El tratamiento ortopédico de la fractura establecida da mal resultado, sólo dos de ocho consolidan en la serie de Fleming6 y ninguno de los siete casos de esta serie tratados con yeso. Desde la introducción por Harrington del curetaje y relleno de la lesión con cemento apoyado en una osteosíntesis con placa la mayor parte de los autores se inclinan por el tratamiento quirúrgico de las fracturas patológicas tumorales.3,6,8,10-13 En las diáfisis hay la tendencia a emplear clavos cerrojados en lugar de placas. Su empleo exige que los extremos diafisarios esten libres de tumor para poder hacer el bloqueo. Los clavos tienen la ventaja de ser una técnica menos cruenta, siempre recomendable en pacientes labiles como estos, pero exigen prestar especial atención a la técnica quirúrgica durante la introducción de la guia para evitar una falsa via y la colocación del clavo fuera de foco. No debe fresarse la zona tumoral para obviar el riesgo de su embolización; riesgo teórico que aparece durante los aumentos de presión intramedular producidos a lo largo de la colocación del clavo4 y que no se corresponden con un aumento clínico de las metástasis pulmonares en nuestra serie ni en la literatura. En las series indicadas se recoge la aparición de parálisis radiales transitorias postoperatorias13 como en dos de nuestros enfermos.
En los pacientes con una supervivencia corta donde la cirugía deba ser lo menos agresiva posible, aliviar el dolor y facilitar una recuperación funcional rapida del miembro, el clavo cerrojado a cielo cerrado es una indicación óptima como sucede en esta serie donde en los enfermos que vivieron más de dos meses tras la cirugía hubo una consolidación en 10 de 12, como en la series de Redmon y Vail.10,13 En 13 de 16 pacientes desaparecio el dolor asi como en 11/16 hubo una buena recuperación funcional.
La colocación de los clavos a cielo cerrado sin eliminar el foco tumoral no siempre anula la progresión de la lesión, progresión que impedirá la consolidación de la fractura y puede llevar al fracaso del clavo.

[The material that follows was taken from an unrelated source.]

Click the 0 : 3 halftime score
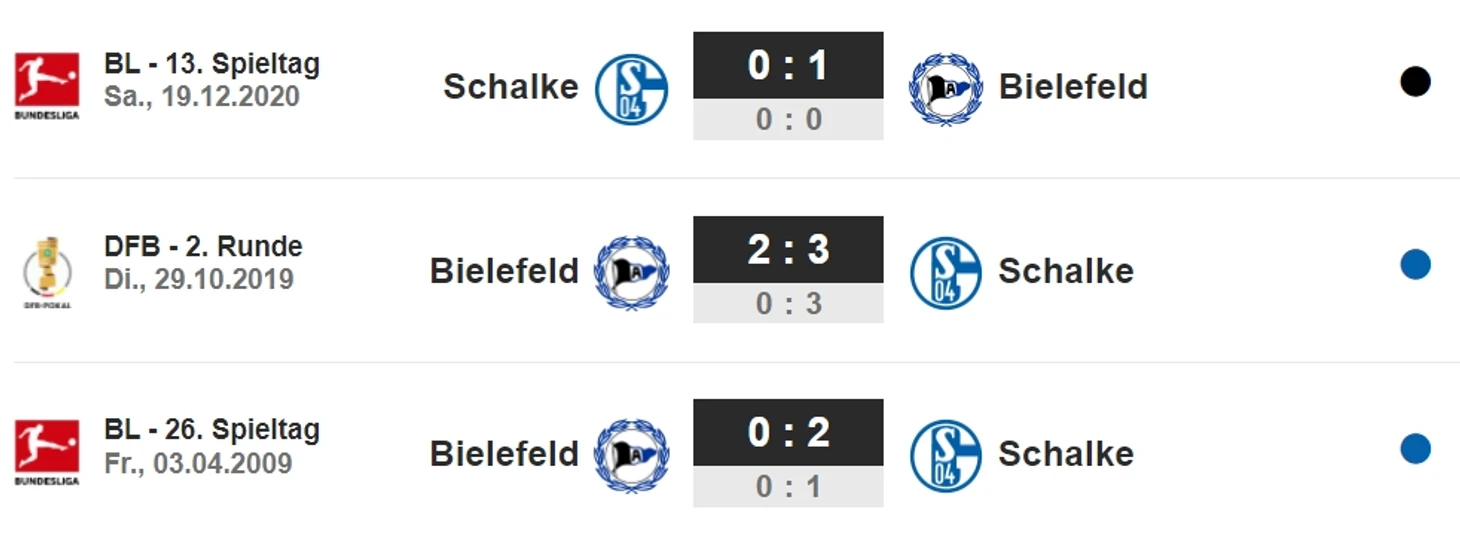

En esta serie continuo creciendo la metástasis en dos casos sin llegar a la desimplantación de la osteosíntesis (Fig. 3).
Para los casos de mejor pronóstico esta técnica sigue manteniendo su vigencia, el clavo permite una irradiación posterior del foco como tratamiento adicional para control del crecimiento tumoral (10) y en los casos en que progrese la lisis a pesar del clavo y la radioterapia o en aquellos en que la estirpe histológica haga suponer una alta agresividad local : origen desconocido, pulmon, melanoma, hígado, colon debe asociarse una resección de la metástasis y su relleno con cemento o injerto.
Para las lesiones muy extensas o con afectación epifisaria la terapia de elección sera la resección tumoral con la alternativa de su sustitución por una prótesis intercalar,1,3,12 o tumoral frente al empleo de un aloinjerto estructural fijado con clavo, como en nuestros tres casos o placas. Está es una cirugía mucho más agresiva y lastrada de una tasa alta de complicaciones que deberia limitarse a pacientes con buen estado general y superiviencia probable larga.